I had a really hard week this week as my companion has stopped talking to me because I can´t understand her. I don´t really blame her--there´s no point in talking to someone who doesn´t understand what you´re saying! It´s been hard to feel the contention and not really be able to help it though. I am working hard to learn fast and learn a lot. I am really bad at remembering things, especially vocabulary words, so I am praying a lot too that Heavenly Father will help me.
One year of girl´s camp when I was a YCL, I prayed for two months before the week of camp that I would be able to remember all the names of the girls in my level (first year girls) because I am so bad at remembering.
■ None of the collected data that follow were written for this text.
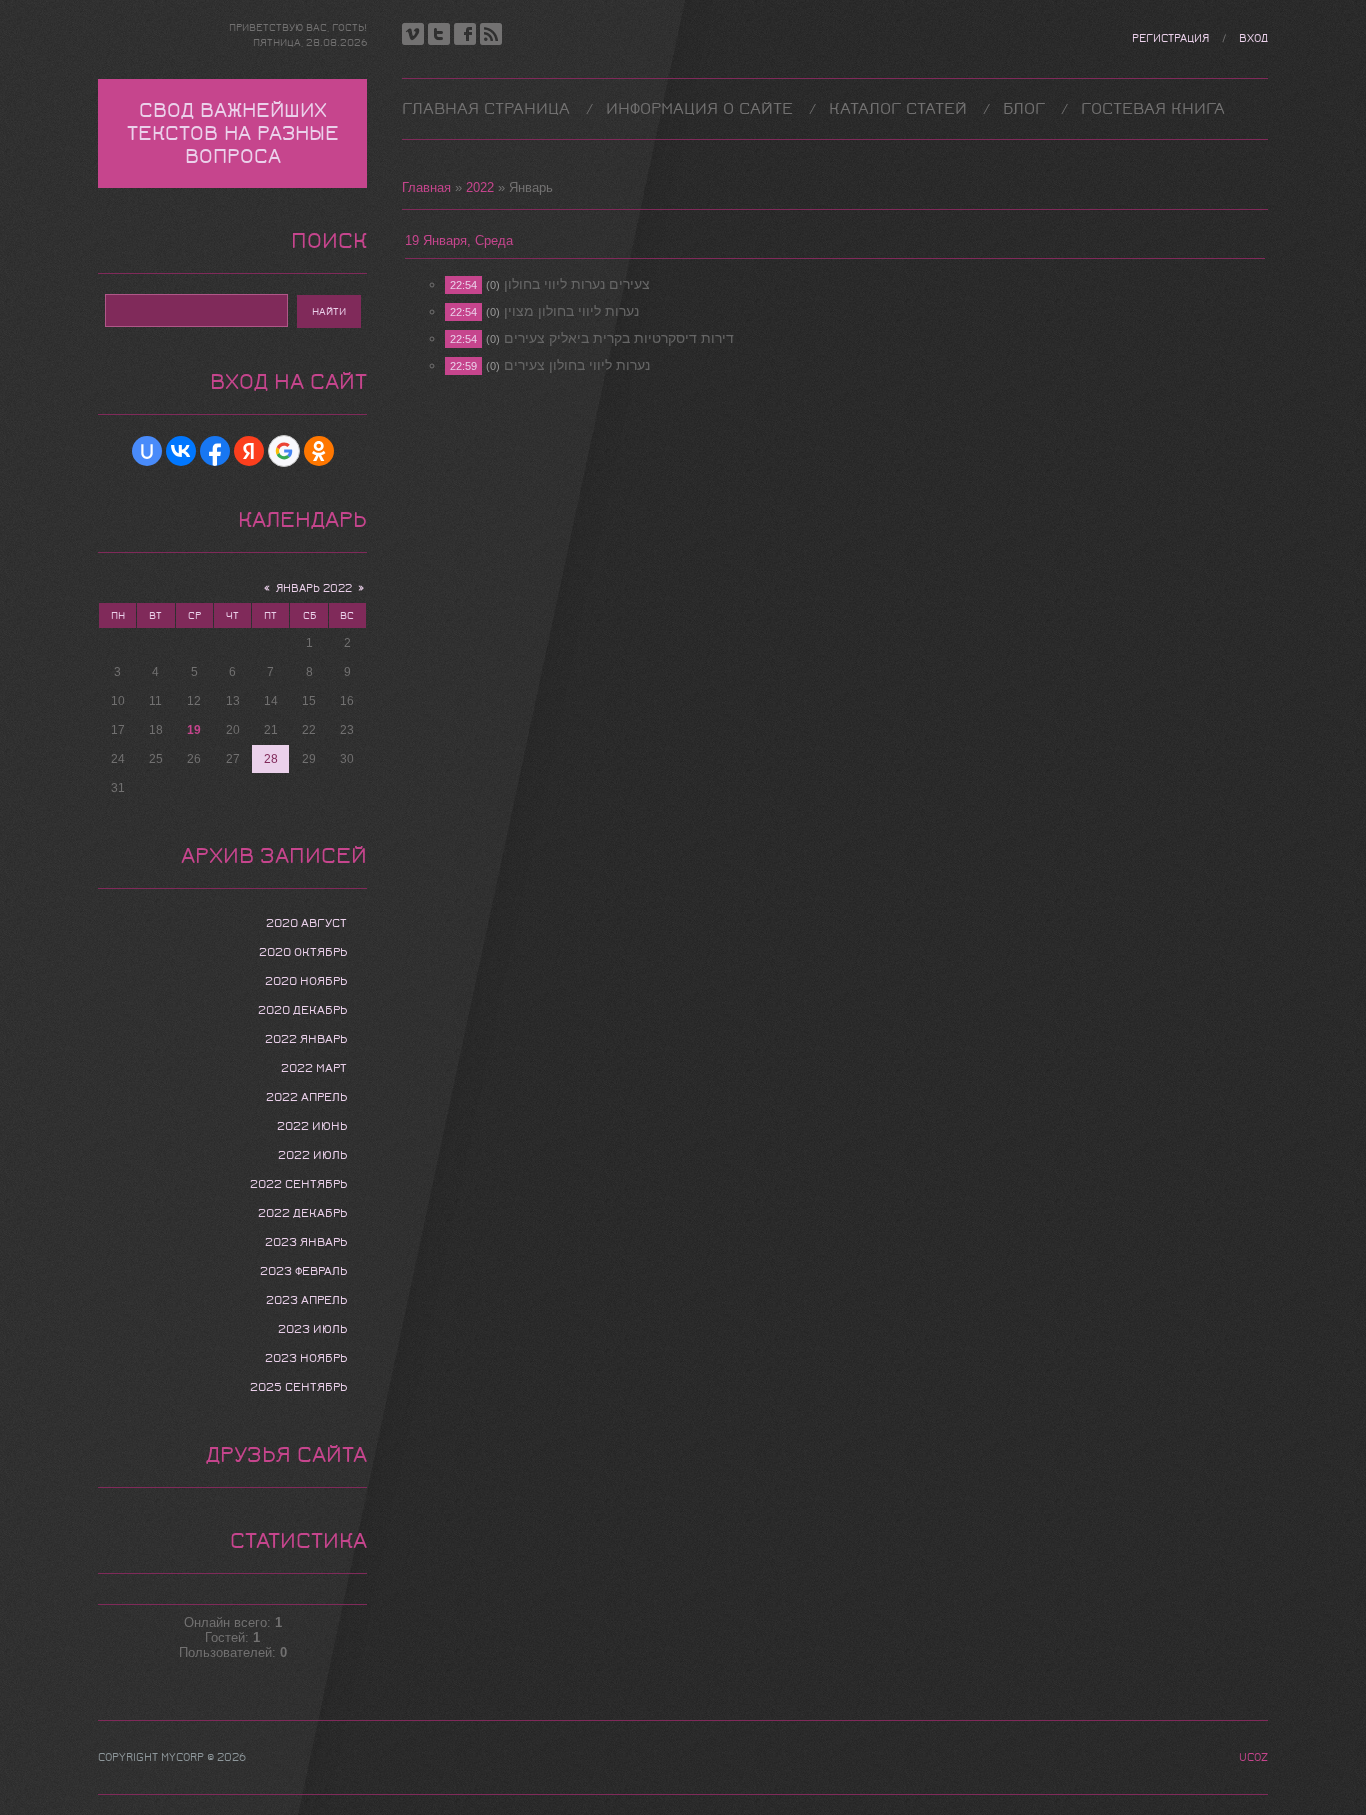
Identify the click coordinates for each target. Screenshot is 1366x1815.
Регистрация (1170, 38)
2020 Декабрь (302, 1010)
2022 (480, 187)
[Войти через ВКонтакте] (181, 451)
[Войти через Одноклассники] (319, 451)
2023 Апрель (306, 1300)
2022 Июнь (312, 1126)
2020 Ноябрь (306, 981)
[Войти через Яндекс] (249, 451)
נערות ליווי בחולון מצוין (571, 311)
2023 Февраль (303, 1271)
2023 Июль (312, 1329)
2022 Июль (312, 1155)
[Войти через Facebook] (215, 451)
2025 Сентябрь (298, 1387)
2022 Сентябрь (298, 1184)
That year of camp, I was able to remember all of the names of the girls. I felt closer to the girls and was able to help them better because I knew all of their names. I know Heavenly Father helped me with my memory that year. I definitly would not have been able to do that alone with my crazy mind. I know He will help me again with remembering words in Spanish, I just have to learn to be patient with myself even when the world is not so patient with me. I understand way more than when I started this thing though--going from not speaking any Spanish to being able to have a full conversation in Spanish in two months is pretty amazing. I am grateful for the things I am learning, and grateful for Heavenly Father´s help with everything I do.
The work goes on though, and I am really just the hands to do His work. I don´t matter in any of this. I see that more and more. I see how people are really already prepared to receive our message, even when it´s a little choppy and may be in past tense when it should be in the present. Haha :)
This week we had the baptistm of C! His family was not very active in the church, and they are coming to church every week now! The night of his baptism, his dad gave the closing prayer and it was so special. When he recieved the gift of the Holy Ghost, I felt something very special. I love seeing the people I teach progress.
We went to visit a recent convert to the church the other day and found that her kids were really sick! We called our ward mission leader to give a blessing for the sick, and that night was very special. Even though I couldn´t understand well what was being said, and even though I am all the way in Mexico, I felt the same spirit fill the room during the blessing that I can feel when my dad exercises his priesthood. I could feel my dad in that room, and then realized that I could feel my Heavenly Father in that room. We went back to visit yesterday and her girls are back up to 100% speed. I am grateful to have the priesthood in my life and grateful for worthy priesthood holders, no matter where they are in this world.
I know this gospel is true. I know this is the one and only one true gospel, and the one and only true gospel can only be found in this church. I am grateful for the short time I have to serve fully and completely as a missionary, and hope that I will be able to put my full heart into this work.
Love you!
Hermana Hunt
There is no word for creepy in Spanish. This creepy thing I walk by every night. It has "real" hair and eyelashes, but no eyeballs. Super Super creepy!